Indeks orientasi bisnis perbankan (IBP) pada triwulan IV 2025 tercatat sebesar 66, menunjukkan pelaku perbankan berada dalam zona optimistis. Para pelaku bank optimis karena kondisi makroekonomi domestik diperkirakan membaik dan hal ini akan berdampak positif pada kinerja perbankan.
Proyeksi Kondisi Makroekonomi dan Pengaruhnya
Indeks ekspektasi kondisi makroekonomi (IKM) triwulan IV 2025 tercatat 63, juga di wilayah optimistis.

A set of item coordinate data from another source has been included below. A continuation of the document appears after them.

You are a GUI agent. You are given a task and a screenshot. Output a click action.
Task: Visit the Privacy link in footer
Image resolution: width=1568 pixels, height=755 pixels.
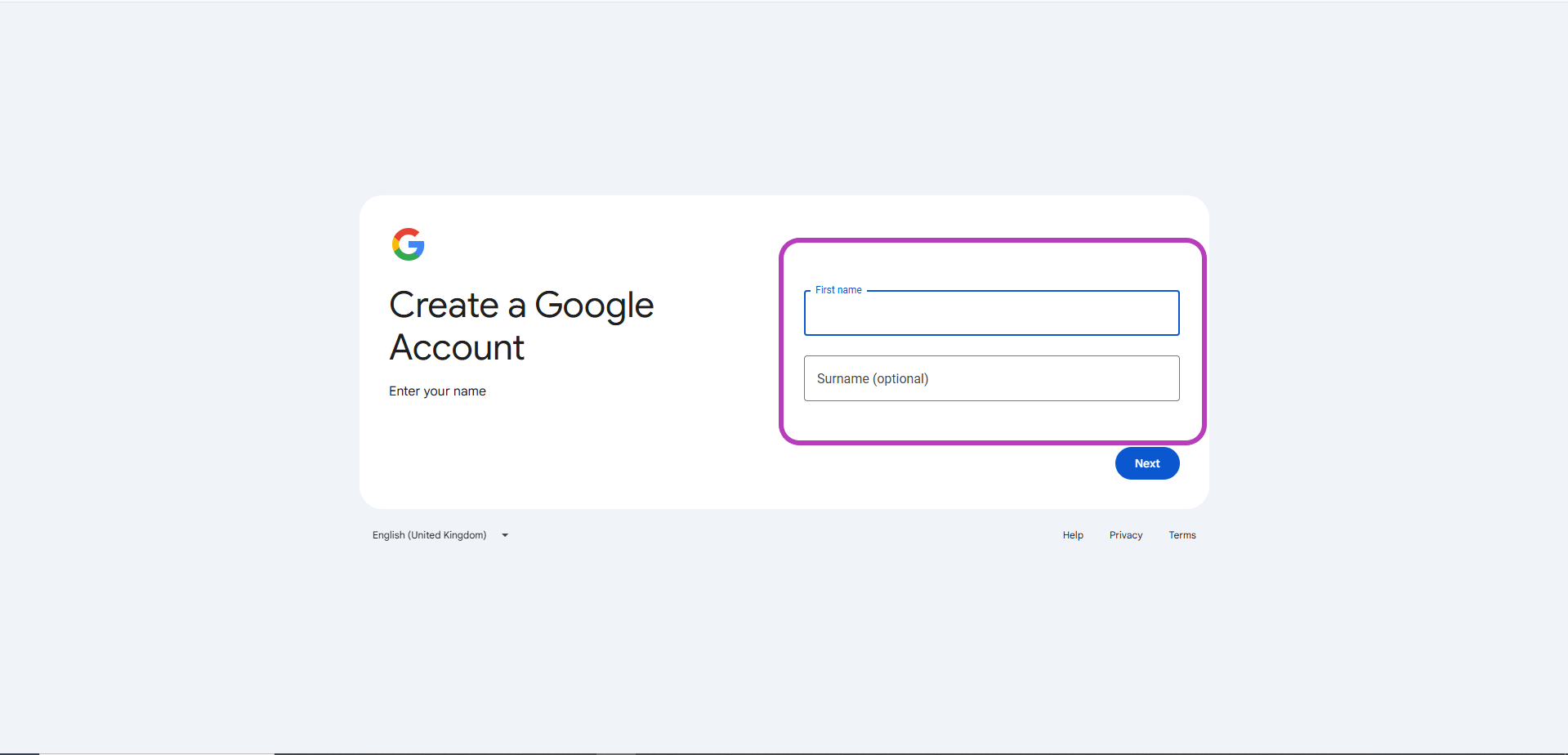click(1125, 535)
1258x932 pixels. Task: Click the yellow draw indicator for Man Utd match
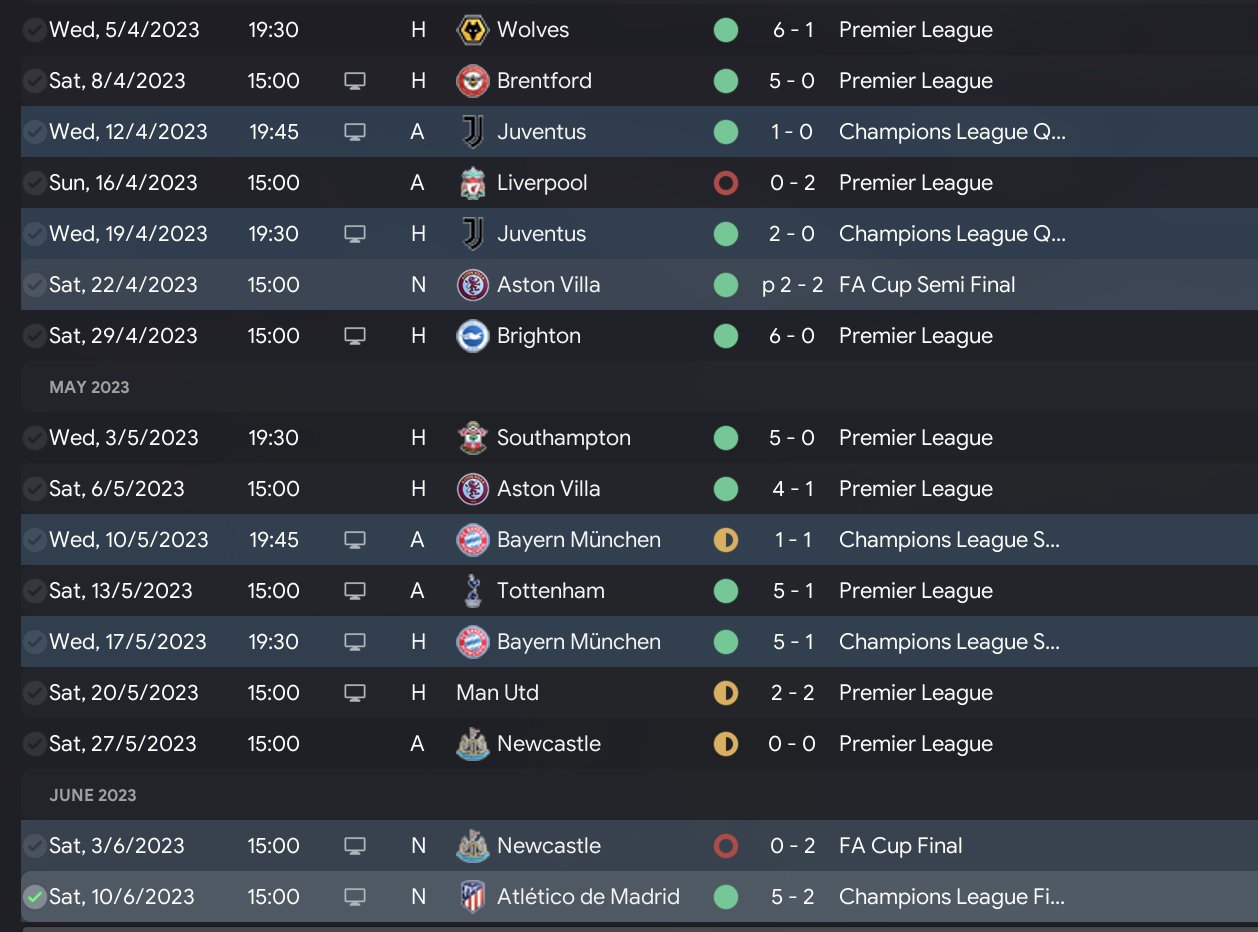pyautogui.click(x=726, y=693)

Peningkatan ini didorong oleh prakiraan pertumbuhan ekonomi yang meningkat, penurunan BI rate, serta penguatan nilai tukar Rupiah.

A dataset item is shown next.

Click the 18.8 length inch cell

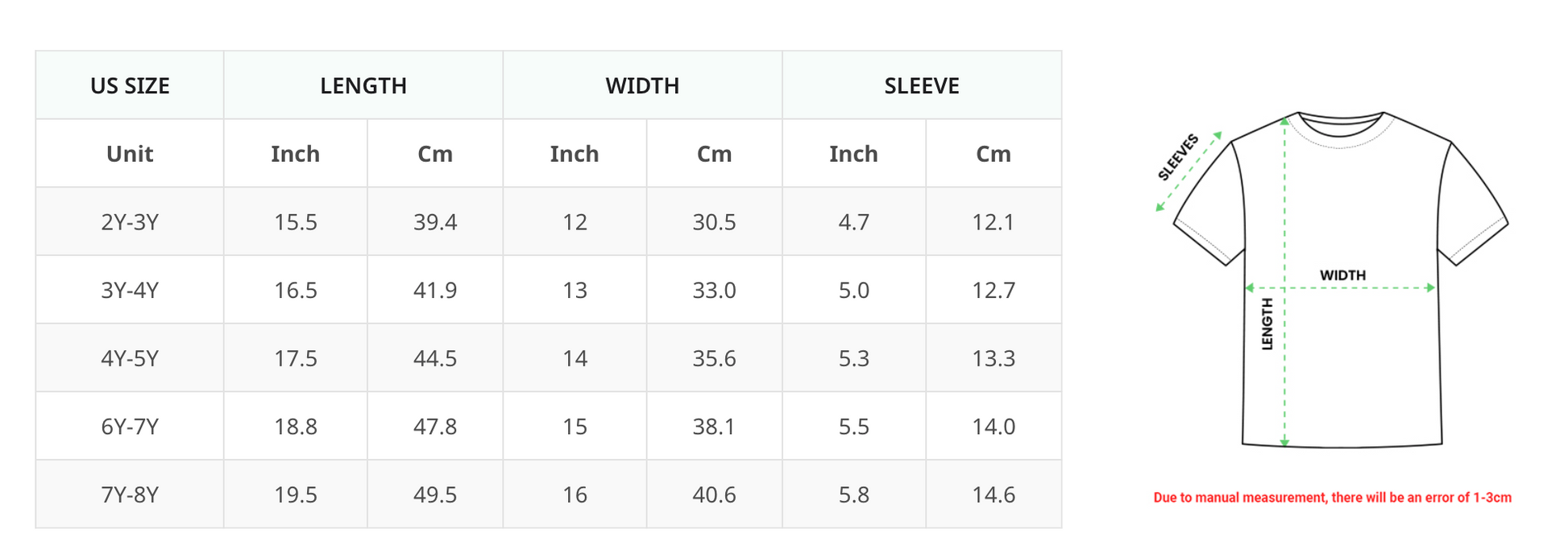[x=296, y=426]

Momen Natal dan tahun baru diperkirakan meningkatkan konsumsi masyarakat sehingga mendongkrak permintaan barang dan jasa. Pemerintah memberikan stimulus 8+4+5 untuk memperkuat daya beli masyarakat, sekaligus mendorong pertumbuhan ekonomi meskipun inflasi diperkirakan naik seiring dengan peningkatan aktivitas konsumsi.
Pengelolaan Risiko Perbankan
Mayoritas bank menilai risiko perbankan pada triwulan IV 2025 tetap terkendali dengan indeks persepsi risiko (IPR) 57 di zona optimistis. Kualitas kredit diperkirakan tetap terjaga, dan posisi devisa netto tetap rendah sehingga risiko nilai tukar dapat diminimalkan.
Namun, net cashflow perbankan diproyeksikan menurun dibanding triwulan sebelumnya. Penurunan ini terutama karena peningkatan cash outflow yang dipicu penarikan dana oleh nasabah serta pembayaran belanja pemerintah daerah menjelang akhir tahun anggaran.
Prospek Pertumbuhan Kredit dan Dana Pihak Ketiga
Indeks ekspektasi kinerja (IEK) triwulan IV 2025 mencapai 78, menandakan optimisme tinggi terhadap pertumbuhan perbankan. Pertumbuhan kredit diprediksi meningkat seiring dengan naiknya permintaan pembiayaan dan pipeline ekspansi kredit yang sudah dipersiapkan oleh bank.
Beberapa sektor ekonomi yang diperkirakan menjadi motor penggerak pertumbuhan kredit antara lain:
- Industri pengolahan, tumbuh 8,64% (yoy)
- Pertambangan dan penggalian, tumbuh 19,15% (yoy)
- Pengangkutan dan pergudangan, tumbuh 19,32% (yoy)
Di sisi penghimpunan dana, dana pihak ketiga (DPK) diperkirakan bertumbuh mengikuti kebutuhan ekspansi kredit dan menjaga likuiditas bank.
Optimisme Target Rencana Bisnis Bank 2025
Sebagian besar bank optimistis dapat mencapai target kredit dan penghimpunan dana dalam Rencana Bisnis Bank (RBB) tahun 2025. Hal ini didukung oleh proyeksi kondisi makro yang membaik dan pengelolaan risiko yang baik.
Dengan berbagai faktor yang mendukung tersebut, kinerja perbankan nasional diperkirakan dapat bertahan kuat hingga akhir tahun 2025. Pelaku perbankan akan terus memantau kondisi global dan domestik demi menjaga stabilitas dan pertumbuhan industri keuangan.